----- RECORD EXTRACTS

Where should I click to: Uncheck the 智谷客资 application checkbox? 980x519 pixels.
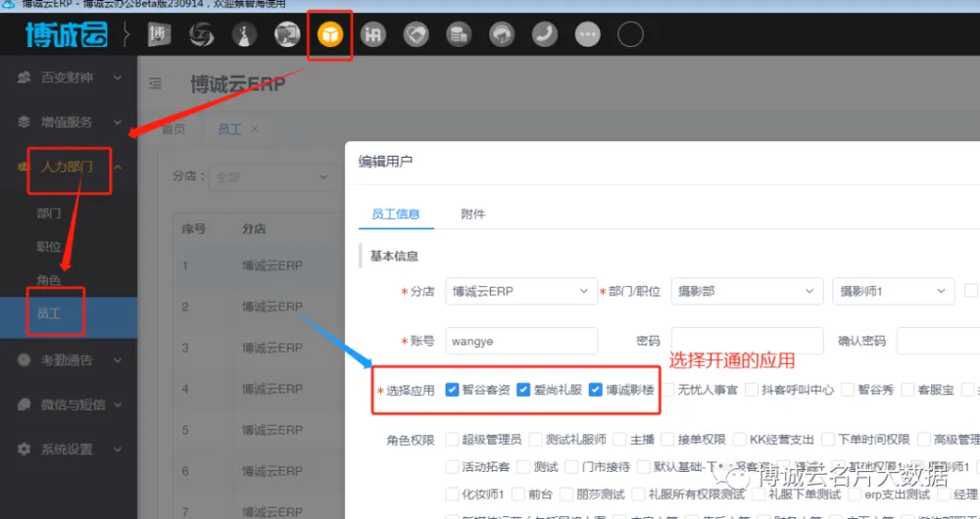[x=452, y=390]
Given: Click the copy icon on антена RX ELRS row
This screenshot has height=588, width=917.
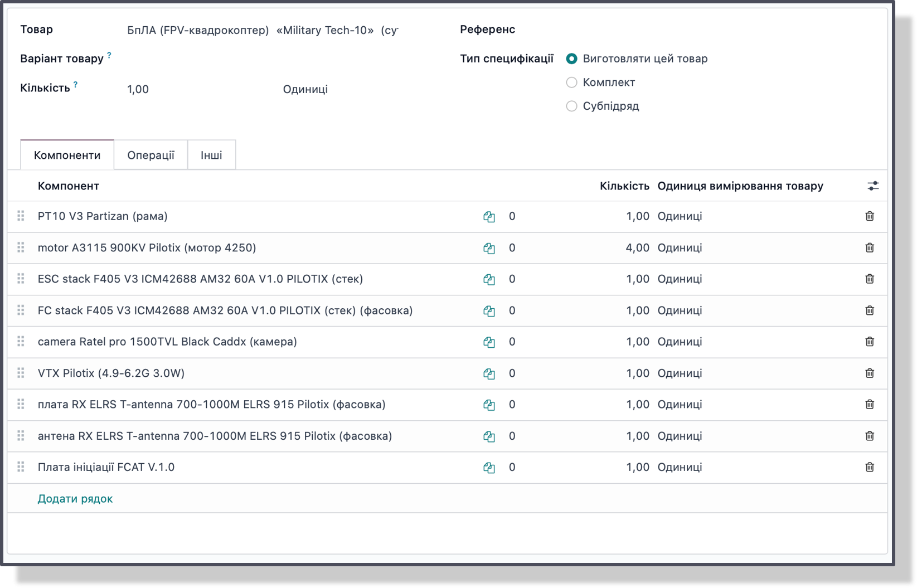Looking at the screenshot, I should (x=489, y=436).
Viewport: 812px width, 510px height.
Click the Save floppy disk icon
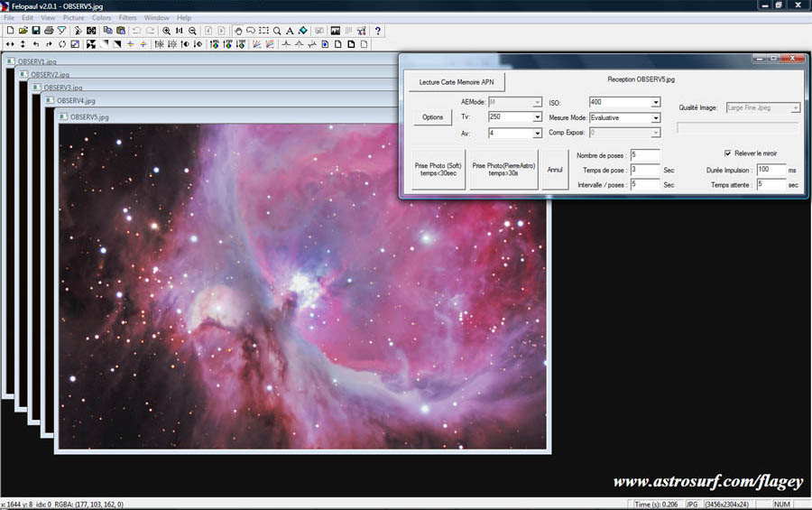[35, 31]
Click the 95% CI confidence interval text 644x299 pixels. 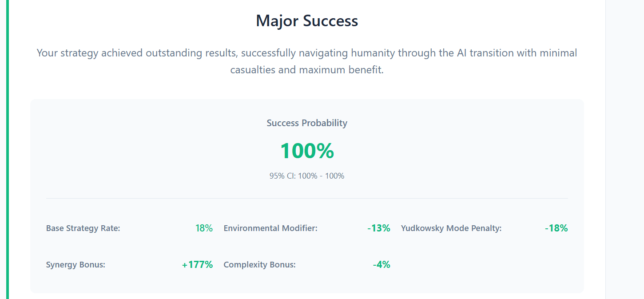(x=307, y=176)
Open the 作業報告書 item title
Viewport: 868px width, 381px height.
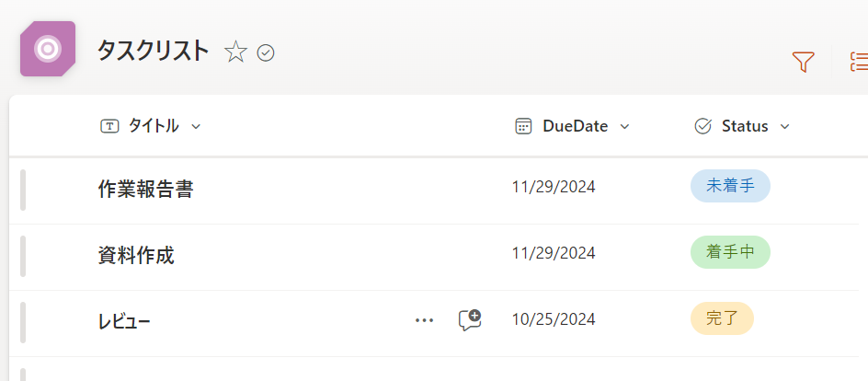click(145, 189)
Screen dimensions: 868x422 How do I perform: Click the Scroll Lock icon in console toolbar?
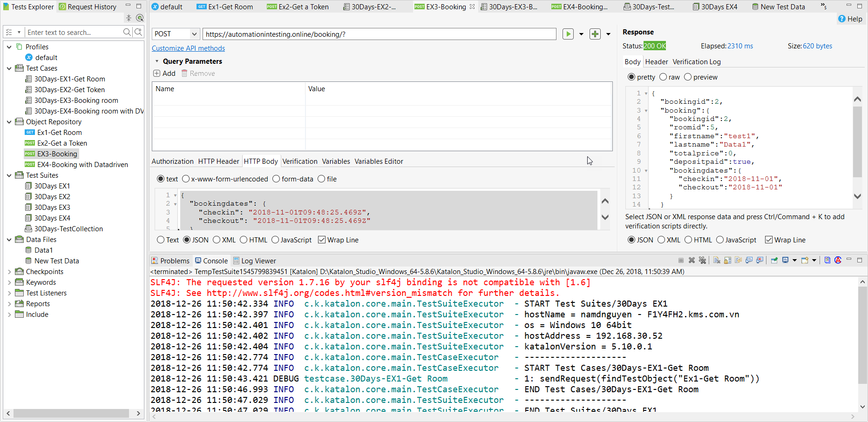tap(727, 261)
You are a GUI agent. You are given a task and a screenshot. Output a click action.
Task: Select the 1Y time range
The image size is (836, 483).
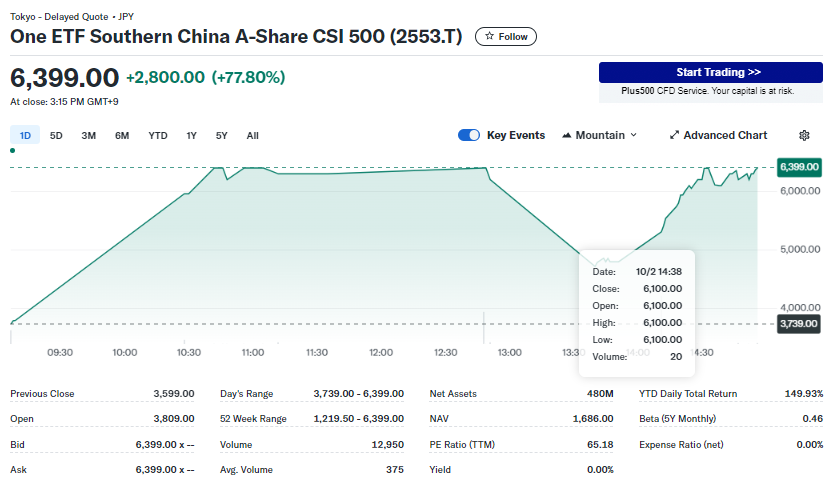[x=191, y=135]
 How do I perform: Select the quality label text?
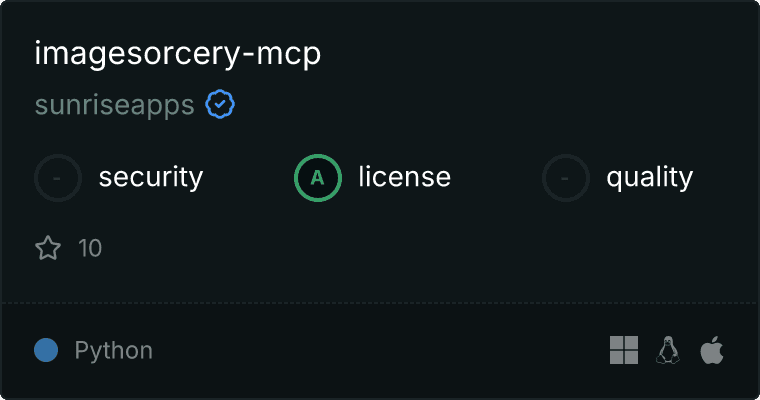[649, 178]
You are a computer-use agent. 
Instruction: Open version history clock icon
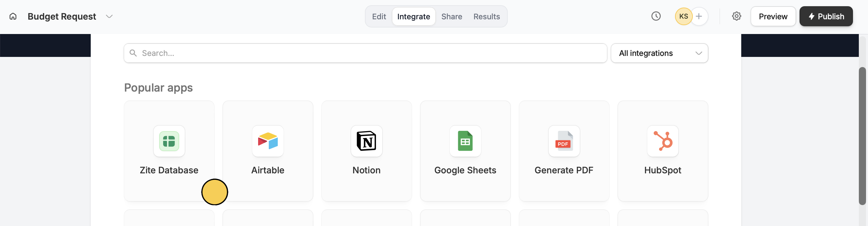656,16
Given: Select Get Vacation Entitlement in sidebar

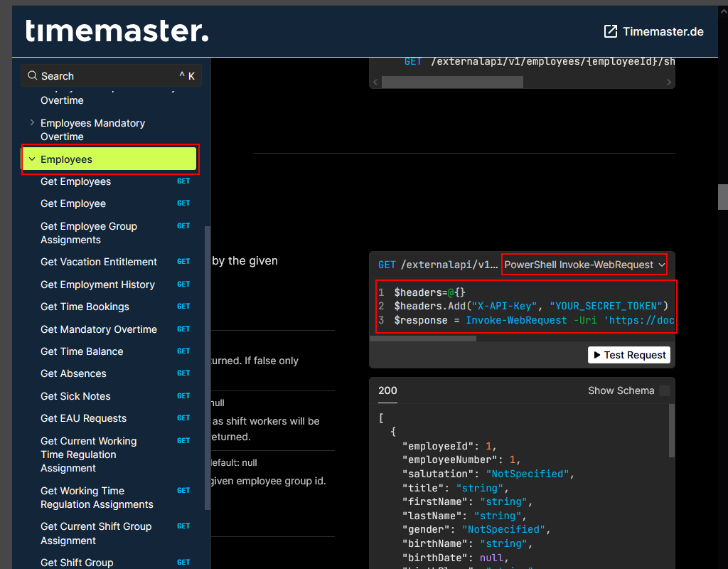Looking at the screenshot, I should [x=99, y=262].
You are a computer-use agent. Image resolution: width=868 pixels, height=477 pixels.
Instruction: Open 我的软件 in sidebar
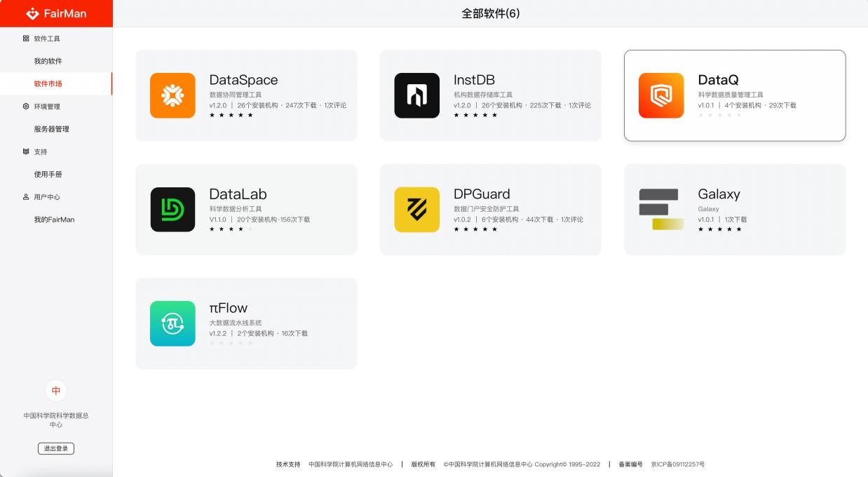click(x=48, y=61)
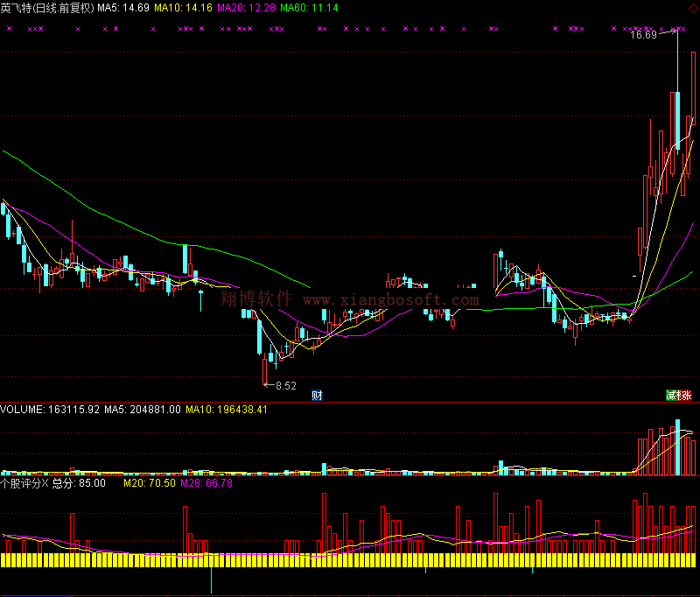This screenshot has width=700, height=597.
Task: Click the 8.52 low price annotation
Action: click(x=284, y=385)
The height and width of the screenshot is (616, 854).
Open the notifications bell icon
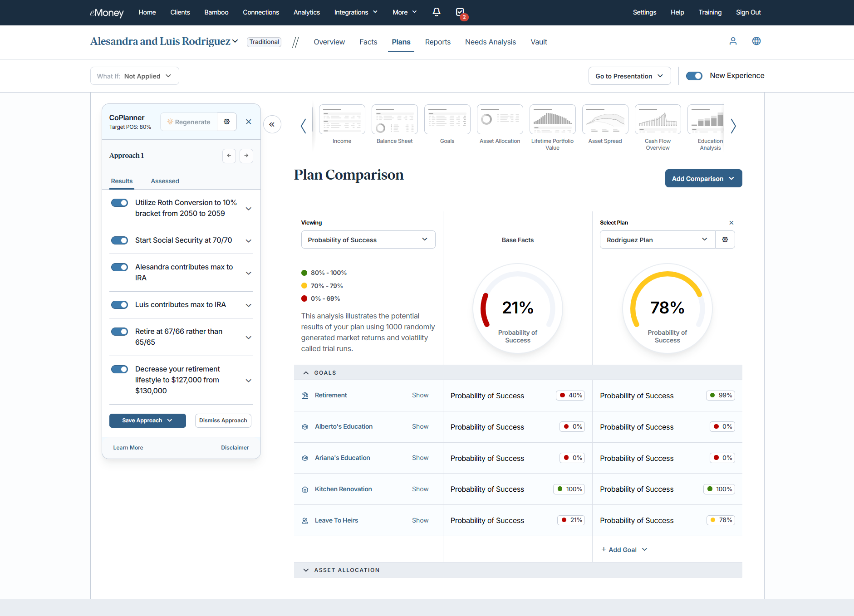[x=436, y=12]
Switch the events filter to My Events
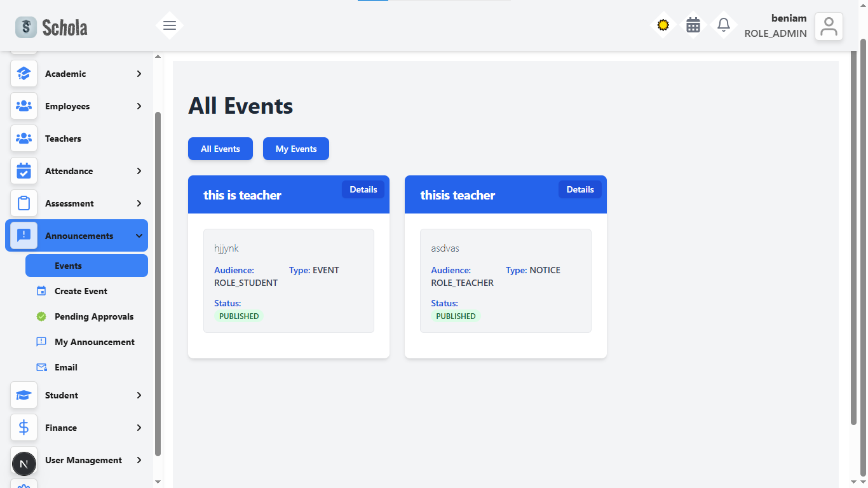 point(295,148)
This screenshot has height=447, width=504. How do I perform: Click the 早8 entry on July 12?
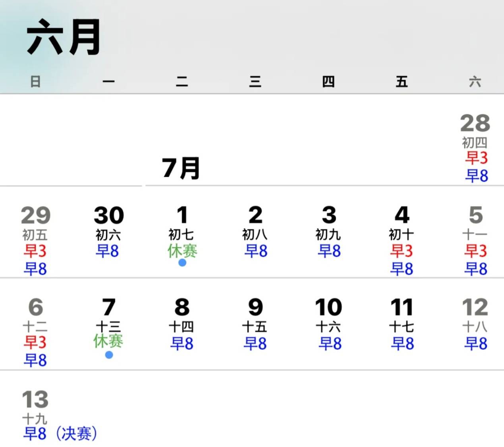pos(475,343)
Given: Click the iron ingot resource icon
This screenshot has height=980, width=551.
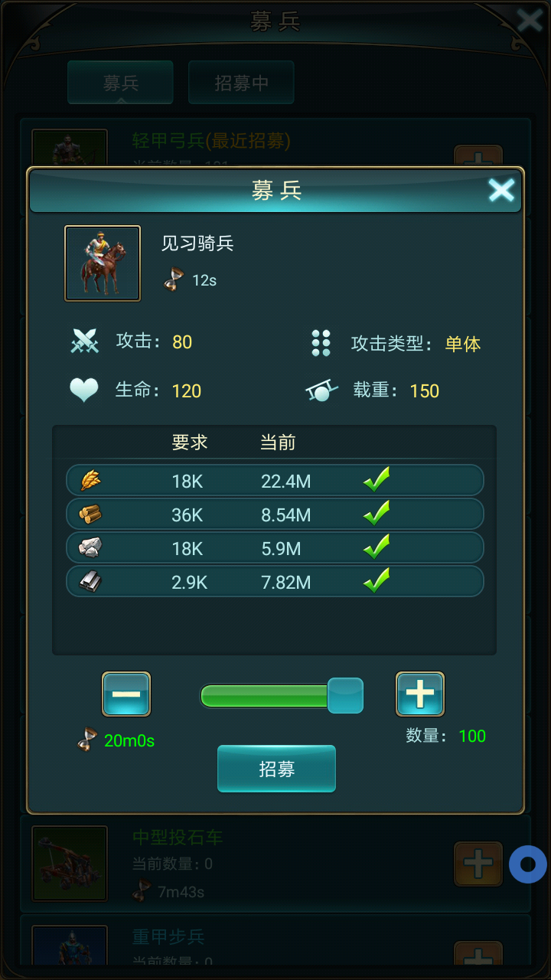Looking at the screenshot, I should (x=90, y=582).
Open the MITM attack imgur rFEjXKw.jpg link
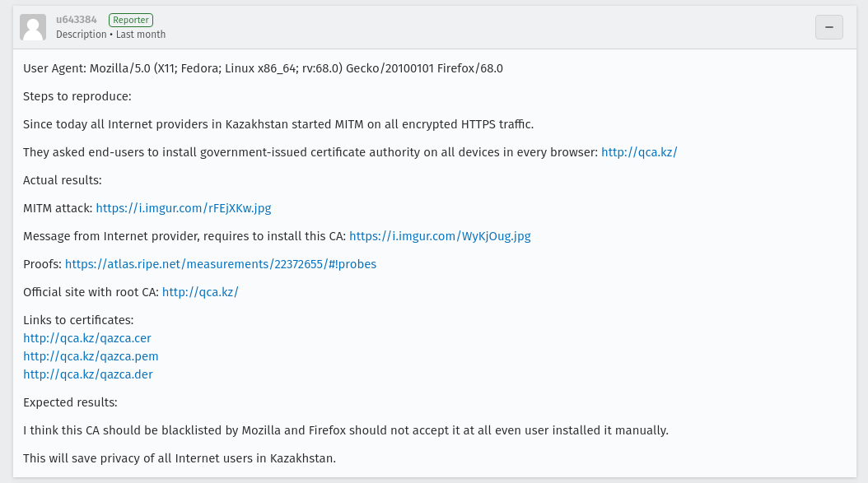The height and width of the screenshot is (483, 868). pyautogui.click(x=183, y=208)
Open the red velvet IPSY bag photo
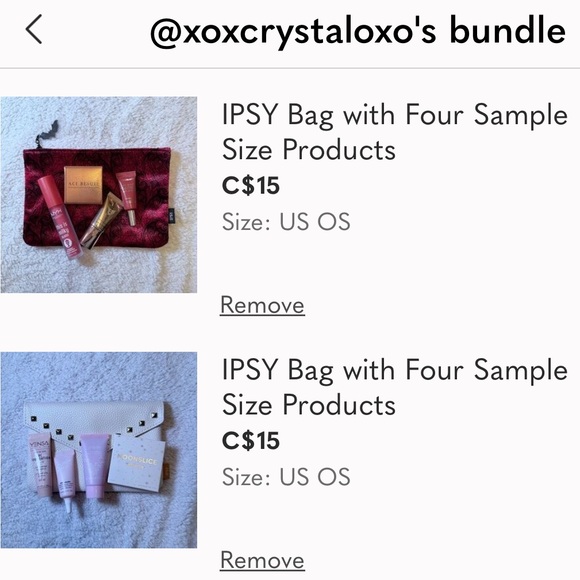580x580 pixels. click(99, 195)
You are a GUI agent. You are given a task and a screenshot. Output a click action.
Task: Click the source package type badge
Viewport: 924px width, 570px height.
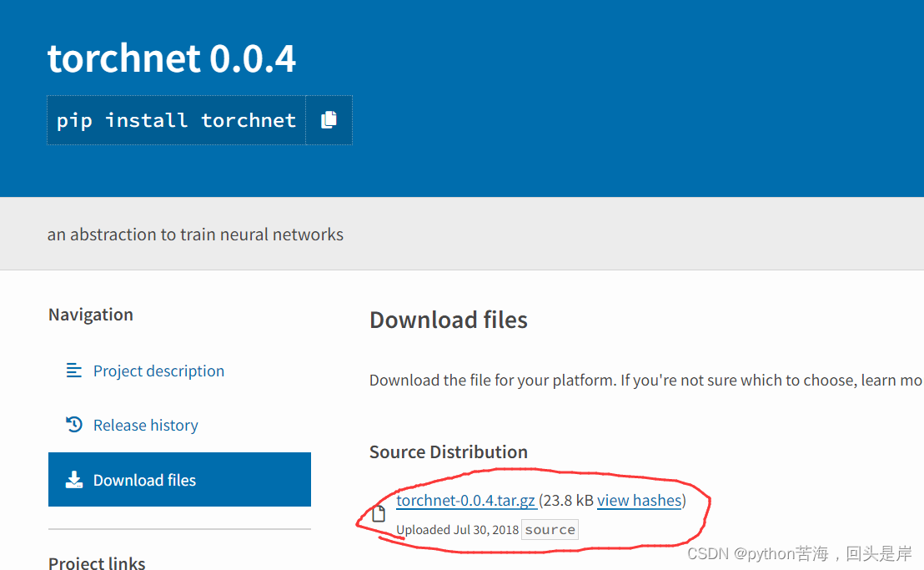click(x=550, y=529)
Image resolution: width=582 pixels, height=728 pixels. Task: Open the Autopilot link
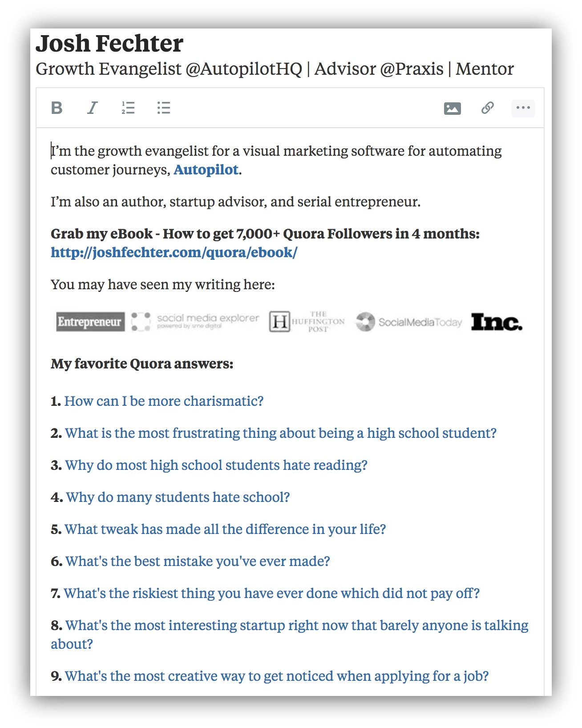(206, 170)
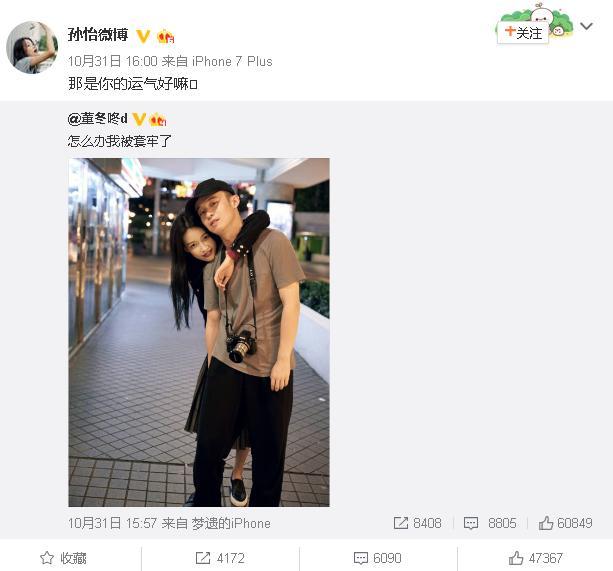
Task: Enlarge the couple photo in the repost
Action: pyautogui.click(x=199, y=332)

----------

• _EXERCISE_: Copy all lines of the preceding data that hold the word "computer".

• _ANSWER SPACE_:
You are a computer-use agent. 
You are a computer-use agent. Image resolution: width=868 pixels, height=477 pixels.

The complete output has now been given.